Pathogenesis of abdominal aortic aneurysms from the vascular surgeon perspective – knowledge summary

Abstract


 Abdominal aortic aneurysms (AAA) affect 2.4% of the population, with men being five times more likely to be affected than women. The development of AAA is linked to changes in the elastin and vascular wall collagen. The enzymes that damage the cell wall are called metalloproteinases. AAA forms as a result of damage to elastic fibres and the loss of the property of reversible deformation of the aortic wall. The degradation of elastin and other stem proteins in the aortic wall is caused by metalloproteinases and serine proteases, accompanied by cysteine proteases and asparagine proteases. Increased calprotectin levels are observed in AAA patients in comparison to patients with a healthy aorta. A significant role in the pathogenesis of AAA and its rupture is played by inflammatory response cells; proteases of the tissue plasma coagulation and fibrinolysis. Plasminogen activator and plasmin accelerate the degradation of the aortic wall. Microbial involvement of C. pneumoniae, Helicobacter pylori, CMV, and HIV is considered in this inflammatory reaction. The local activation of platelets and the plasma coagulation system leads to the formation of a mural thrombus filling the lumen of the aneurysm.
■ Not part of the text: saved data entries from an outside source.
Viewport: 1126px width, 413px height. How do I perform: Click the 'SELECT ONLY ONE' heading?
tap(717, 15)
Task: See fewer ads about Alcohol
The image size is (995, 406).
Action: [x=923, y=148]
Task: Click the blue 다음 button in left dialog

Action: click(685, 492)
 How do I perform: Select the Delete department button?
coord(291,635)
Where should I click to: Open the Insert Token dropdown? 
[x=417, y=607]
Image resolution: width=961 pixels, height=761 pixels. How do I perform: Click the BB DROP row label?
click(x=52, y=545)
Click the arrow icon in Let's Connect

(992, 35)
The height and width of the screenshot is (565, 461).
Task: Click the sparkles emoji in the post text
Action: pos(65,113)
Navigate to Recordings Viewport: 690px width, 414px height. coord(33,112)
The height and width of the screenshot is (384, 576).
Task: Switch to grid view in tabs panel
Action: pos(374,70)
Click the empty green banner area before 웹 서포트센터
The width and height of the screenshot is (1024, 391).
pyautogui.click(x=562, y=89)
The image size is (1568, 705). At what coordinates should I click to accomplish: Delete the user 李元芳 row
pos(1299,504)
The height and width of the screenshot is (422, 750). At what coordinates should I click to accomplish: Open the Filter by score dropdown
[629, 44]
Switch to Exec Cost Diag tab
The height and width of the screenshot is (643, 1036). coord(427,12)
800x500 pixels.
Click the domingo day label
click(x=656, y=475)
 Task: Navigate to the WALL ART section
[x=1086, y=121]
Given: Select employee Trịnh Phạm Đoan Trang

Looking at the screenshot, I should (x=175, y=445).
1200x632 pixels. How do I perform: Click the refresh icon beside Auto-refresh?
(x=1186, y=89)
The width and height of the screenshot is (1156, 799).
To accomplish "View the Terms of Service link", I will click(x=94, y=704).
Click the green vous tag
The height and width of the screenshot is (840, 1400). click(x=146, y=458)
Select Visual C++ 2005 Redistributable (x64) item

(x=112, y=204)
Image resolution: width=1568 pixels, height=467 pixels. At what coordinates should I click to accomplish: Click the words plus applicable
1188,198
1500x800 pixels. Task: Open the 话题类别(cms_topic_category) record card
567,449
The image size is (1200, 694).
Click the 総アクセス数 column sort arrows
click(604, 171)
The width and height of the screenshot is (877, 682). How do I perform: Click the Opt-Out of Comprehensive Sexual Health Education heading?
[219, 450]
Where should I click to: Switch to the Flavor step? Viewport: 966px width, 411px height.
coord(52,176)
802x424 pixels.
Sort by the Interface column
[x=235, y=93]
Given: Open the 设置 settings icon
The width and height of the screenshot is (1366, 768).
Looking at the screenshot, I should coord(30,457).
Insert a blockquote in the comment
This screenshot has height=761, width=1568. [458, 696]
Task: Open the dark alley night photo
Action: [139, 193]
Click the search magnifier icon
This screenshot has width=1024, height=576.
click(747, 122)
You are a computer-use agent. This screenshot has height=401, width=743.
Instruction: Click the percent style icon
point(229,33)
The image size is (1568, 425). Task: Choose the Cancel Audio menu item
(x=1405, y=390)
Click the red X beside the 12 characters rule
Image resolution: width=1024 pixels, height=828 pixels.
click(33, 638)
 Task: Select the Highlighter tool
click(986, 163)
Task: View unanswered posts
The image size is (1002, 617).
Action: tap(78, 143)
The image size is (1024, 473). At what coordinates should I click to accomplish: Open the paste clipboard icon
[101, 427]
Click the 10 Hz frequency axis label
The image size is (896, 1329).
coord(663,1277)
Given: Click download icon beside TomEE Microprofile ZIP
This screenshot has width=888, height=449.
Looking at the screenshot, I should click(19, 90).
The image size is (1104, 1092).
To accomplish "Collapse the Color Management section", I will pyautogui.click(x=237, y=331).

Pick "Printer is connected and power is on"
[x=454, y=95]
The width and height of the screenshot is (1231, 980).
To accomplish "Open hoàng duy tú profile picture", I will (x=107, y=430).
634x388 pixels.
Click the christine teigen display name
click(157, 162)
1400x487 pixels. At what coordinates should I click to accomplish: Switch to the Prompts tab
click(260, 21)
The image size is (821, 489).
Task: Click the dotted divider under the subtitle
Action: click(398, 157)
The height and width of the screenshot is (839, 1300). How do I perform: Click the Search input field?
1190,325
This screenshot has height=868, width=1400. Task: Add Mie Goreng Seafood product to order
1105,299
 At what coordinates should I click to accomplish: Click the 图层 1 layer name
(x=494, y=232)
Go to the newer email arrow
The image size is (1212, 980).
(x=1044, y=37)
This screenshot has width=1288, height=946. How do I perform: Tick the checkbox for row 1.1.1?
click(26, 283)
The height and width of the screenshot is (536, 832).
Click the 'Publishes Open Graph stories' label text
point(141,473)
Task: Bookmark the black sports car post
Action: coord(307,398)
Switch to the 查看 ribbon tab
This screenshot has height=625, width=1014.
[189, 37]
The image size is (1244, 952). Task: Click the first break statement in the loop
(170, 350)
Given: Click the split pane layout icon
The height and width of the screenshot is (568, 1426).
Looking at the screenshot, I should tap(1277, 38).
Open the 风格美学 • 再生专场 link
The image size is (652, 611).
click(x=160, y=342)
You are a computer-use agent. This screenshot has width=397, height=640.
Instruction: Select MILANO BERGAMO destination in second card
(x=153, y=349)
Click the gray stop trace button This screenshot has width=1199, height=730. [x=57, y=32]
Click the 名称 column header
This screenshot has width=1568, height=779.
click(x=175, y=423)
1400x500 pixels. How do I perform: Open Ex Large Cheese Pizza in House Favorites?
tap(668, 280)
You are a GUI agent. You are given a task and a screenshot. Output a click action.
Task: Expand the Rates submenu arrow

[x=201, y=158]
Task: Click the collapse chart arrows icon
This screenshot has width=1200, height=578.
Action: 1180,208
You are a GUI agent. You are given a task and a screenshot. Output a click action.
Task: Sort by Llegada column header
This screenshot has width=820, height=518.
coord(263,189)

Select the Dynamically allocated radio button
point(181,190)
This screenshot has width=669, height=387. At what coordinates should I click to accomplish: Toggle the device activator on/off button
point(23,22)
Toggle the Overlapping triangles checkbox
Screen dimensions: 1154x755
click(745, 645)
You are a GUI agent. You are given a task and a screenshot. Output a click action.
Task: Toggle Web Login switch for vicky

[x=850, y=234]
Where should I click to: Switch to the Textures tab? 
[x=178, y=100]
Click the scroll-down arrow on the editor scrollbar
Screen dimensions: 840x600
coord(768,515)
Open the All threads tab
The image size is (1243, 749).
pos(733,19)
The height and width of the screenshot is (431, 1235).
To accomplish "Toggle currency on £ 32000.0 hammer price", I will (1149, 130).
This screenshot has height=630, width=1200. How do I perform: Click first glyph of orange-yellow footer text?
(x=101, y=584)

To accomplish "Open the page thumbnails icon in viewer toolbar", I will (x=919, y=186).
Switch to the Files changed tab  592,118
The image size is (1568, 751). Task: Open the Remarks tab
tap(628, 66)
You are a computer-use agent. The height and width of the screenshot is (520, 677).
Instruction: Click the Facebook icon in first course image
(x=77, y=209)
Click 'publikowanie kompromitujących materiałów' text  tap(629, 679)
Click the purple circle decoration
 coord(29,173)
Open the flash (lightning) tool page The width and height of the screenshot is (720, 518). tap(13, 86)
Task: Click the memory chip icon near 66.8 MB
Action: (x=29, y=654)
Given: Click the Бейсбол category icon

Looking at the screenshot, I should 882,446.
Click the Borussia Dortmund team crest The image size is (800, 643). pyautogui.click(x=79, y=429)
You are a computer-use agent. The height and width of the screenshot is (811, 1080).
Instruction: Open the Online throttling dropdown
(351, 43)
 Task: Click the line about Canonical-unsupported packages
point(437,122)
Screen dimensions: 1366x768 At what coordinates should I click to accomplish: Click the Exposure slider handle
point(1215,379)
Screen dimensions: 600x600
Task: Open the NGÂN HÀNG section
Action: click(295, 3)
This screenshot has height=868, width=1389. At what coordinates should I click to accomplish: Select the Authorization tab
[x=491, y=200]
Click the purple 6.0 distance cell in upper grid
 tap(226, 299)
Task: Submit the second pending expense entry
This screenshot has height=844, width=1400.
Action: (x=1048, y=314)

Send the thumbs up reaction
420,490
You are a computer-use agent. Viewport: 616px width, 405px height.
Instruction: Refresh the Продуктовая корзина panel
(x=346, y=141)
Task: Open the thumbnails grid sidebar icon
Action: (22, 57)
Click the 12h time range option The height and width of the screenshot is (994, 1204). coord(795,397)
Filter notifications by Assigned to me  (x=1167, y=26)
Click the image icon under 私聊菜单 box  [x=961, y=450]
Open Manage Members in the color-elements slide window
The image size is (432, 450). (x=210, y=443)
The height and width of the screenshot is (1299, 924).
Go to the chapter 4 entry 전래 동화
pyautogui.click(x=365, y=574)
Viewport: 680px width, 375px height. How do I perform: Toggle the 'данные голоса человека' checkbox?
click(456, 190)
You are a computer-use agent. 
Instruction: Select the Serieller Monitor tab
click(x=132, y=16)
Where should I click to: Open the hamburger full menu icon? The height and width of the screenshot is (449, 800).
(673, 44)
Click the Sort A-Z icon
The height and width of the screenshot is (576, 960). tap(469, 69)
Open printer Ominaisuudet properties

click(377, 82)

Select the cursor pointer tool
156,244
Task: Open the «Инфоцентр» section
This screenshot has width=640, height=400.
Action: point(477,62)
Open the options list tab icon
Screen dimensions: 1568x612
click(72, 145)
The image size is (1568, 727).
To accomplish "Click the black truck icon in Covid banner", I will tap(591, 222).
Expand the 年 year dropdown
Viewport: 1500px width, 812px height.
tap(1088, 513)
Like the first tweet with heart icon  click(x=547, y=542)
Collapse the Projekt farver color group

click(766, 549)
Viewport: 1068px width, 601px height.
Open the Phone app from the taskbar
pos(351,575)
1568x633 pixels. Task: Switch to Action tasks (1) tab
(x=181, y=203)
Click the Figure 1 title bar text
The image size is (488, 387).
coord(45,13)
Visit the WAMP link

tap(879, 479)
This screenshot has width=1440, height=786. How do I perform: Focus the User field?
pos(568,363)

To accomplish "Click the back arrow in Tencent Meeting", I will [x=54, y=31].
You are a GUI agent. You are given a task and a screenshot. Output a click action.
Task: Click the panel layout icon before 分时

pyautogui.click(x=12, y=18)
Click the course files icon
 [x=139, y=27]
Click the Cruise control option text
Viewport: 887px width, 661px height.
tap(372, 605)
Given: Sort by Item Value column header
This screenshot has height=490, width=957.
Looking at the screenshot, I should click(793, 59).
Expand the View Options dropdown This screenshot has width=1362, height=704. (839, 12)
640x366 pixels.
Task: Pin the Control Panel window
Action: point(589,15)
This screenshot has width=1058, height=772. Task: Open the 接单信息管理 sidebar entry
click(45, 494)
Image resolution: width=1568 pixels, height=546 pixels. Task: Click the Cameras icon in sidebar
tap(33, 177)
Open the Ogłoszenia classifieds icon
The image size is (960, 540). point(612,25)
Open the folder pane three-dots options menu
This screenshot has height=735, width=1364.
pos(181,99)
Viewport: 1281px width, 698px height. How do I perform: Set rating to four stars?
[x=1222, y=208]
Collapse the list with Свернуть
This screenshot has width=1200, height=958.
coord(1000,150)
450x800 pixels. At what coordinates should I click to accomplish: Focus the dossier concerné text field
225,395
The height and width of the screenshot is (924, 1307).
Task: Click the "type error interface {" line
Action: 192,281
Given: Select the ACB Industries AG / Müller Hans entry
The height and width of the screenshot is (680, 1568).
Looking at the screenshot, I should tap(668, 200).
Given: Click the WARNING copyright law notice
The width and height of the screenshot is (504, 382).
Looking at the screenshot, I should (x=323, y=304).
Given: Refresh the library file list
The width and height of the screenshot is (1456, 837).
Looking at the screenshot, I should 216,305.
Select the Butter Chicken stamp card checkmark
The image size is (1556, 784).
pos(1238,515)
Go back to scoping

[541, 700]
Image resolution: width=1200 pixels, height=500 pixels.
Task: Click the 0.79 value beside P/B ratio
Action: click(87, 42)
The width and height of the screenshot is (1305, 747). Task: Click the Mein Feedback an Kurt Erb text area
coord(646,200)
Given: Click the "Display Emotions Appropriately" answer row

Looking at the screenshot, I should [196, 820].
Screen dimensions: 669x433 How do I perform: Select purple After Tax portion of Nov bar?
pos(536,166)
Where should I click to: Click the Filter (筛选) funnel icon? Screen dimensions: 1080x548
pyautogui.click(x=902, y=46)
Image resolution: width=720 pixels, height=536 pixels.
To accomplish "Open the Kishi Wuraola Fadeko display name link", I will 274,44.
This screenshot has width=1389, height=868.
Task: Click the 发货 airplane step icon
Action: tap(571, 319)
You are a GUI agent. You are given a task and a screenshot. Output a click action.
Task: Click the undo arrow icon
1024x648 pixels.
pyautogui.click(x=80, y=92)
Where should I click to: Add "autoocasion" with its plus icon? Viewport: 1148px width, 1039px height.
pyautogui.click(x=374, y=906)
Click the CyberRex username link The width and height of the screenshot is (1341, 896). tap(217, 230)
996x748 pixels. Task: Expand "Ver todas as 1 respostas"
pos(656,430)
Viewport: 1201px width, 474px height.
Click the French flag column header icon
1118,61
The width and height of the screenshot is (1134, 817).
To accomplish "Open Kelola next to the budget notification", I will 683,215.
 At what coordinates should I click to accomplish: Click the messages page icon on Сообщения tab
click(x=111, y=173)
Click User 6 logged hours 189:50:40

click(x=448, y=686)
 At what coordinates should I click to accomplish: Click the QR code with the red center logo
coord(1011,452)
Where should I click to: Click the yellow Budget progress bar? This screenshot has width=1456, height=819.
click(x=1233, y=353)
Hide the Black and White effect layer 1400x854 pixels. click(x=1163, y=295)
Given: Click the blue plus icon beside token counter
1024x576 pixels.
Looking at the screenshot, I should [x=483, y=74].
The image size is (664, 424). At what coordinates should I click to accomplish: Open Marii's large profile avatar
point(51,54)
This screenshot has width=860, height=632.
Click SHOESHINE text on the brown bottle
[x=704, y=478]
The mural thrombus shows a high tissue factor (TF) activity. The formation of AAA is conditioned by a combination of multiple factors. The factors impacting the formation of AAA discovered so far include genetic factors, sex, age, lifestyle (abuse of alcohol, tobacco misuse, obesity, stress), health conditions (hypertension, high cholesterol level, atherosclerosis), and infectious factors: bacteria, viruses, and other microorganisms.